Assume that $P$ is a 1-place predicate. We define the set of formulas $\Gamma$ like this: $$\Gamma =\{\lnot \forall x_0 P(x_0),P(x_0),P(x_1),P(x_2),...\}.$$
Is $\Gamma $ consistent?
My answer is no, and my deduction is that it is obvious that $\Gamma \vdash \forall x P(x)$ and also $\Gamma \vdash \lnot\forall x P(x)$ so $\Gamma \vdash \bot$, so it is inconsistent, but how can I deduce the part that $\Gamma \vdash \forall x P(x)$? I think it's obvious but I can't prove it. Any help will be appreciated.

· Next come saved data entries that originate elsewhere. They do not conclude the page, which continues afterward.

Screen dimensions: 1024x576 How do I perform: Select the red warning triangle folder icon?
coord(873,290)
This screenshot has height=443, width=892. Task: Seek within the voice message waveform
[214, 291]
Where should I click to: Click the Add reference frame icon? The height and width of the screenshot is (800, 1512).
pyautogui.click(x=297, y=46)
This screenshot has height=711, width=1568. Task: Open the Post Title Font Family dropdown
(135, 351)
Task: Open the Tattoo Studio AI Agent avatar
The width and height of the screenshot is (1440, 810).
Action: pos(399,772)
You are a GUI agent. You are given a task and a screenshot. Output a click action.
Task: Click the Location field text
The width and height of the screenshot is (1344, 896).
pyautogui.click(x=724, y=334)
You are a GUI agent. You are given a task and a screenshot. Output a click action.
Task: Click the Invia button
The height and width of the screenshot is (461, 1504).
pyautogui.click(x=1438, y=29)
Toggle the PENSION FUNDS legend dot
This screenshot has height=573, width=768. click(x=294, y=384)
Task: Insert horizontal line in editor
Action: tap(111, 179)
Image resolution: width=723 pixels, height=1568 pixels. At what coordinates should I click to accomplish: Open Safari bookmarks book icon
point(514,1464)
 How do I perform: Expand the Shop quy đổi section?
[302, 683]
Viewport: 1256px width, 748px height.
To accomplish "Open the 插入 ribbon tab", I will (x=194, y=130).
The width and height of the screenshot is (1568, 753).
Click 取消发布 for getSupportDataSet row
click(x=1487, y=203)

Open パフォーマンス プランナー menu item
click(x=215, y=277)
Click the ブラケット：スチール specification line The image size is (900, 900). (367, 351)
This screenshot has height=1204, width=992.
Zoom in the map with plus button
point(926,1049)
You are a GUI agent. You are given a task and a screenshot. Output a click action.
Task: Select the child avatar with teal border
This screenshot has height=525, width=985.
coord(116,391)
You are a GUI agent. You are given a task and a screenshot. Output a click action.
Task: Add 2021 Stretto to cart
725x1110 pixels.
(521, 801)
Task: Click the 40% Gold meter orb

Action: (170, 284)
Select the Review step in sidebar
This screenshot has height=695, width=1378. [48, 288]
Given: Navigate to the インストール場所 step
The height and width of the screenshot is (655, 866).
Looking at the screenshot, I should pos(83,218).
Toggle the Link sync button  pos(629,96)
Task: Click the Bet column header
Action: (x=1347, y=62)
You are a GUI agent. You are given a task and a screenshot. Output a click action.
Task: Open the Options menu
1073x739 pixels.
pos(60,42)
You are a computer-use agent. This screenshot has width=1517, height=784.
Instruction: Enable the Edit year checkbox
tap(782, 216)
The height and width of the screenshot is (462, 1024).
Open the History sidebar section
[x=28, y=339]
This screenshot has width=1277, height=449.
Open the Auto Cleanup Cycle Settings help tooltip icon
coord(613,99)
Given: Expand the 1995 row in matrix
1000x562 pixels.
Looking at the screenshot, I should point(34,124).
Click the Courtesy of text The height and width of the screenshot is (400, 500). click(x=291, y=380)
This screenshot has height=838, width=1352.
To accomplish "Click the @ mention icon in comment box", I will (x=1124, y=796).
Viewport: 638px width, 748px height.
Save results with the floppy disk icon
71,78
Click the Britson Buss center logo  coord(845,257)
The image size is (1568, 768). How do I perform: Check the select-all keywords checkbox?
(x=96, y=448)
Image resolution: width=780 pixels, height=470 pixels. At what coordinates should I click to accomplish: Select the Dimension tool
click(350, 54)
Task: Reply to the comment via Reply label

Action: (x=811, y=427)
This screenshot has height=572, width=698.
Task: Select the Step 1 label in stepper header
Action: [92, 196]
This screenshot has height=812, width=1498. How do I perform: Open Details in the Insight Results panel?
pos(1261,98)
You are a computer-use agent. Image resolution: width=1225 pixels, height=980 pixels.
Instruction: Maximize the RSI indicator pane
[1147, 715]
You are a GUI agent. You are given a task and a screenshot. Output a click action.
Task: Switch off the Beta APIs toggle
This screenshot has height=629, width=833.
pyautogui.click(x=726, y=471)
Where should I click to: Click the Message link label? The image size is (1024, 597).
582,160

The only reasonable interpretation of consistency of a set of formulae is that one cannot prove a contradiction from them, which is then equivalent to satisfiability, which means existence of a model, which must assign every free variable to an object. It is certainly possible to satisfy $Γ$ as given, since one could construct a structure with just two objects, such that one of them satisfies $P$ and the other does not, and in this structure assign all free variables $x_0,x_1,...$ to the one object that satisfies $P$.
If you're not familiar with this terminology, refer to Wolfgang Rautenberg's Concise Introduction to Logic or Stephen Simpson's notes as linked from here.